On scene surveys of the eight affected workers revealed contamination on anti-
contamination clothing up to 140,000 dpm and skin contamination up to 20,000 dpm.
Decontamination of the workers was completed within 30 minutes. Nasal smears were
taken before decontamination and sent to the Health Physics Analytical Laboratory. Five of
the workers had positive smears and management decided to send all of them for medical
follow-up. The four workers with the highest results were offered chelation therapy to
accelerate removal of plutonium from their bodies and all signed consent forms.

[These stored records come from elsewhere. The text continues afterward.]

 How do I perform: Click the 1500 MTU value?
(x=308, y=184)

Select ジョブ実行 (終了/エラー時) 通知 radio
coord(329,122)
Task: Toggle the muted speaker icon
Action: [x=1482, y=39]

Intravenous administration of diethylenetriaminepentaacetic acid (DTPA) was then
completed for each. Preliminary estimates of the committed effective dose equivalent
(CEDE) for the four most highly exposed workers gave 300 rem to the most highly exposed
worker and >5 rem for the other three.
The accident occurred when an electrical/mechanical technician attempted to determine
why the argon flow bubbler to the glovebox was not working. While he was examining the
piping under the glovebox, the monitors alarmed. It was subsequently found that a Teflon
gasket in the airlock had failed due to radiation degradation and the piping had not been
adequately secured at one of the fittings.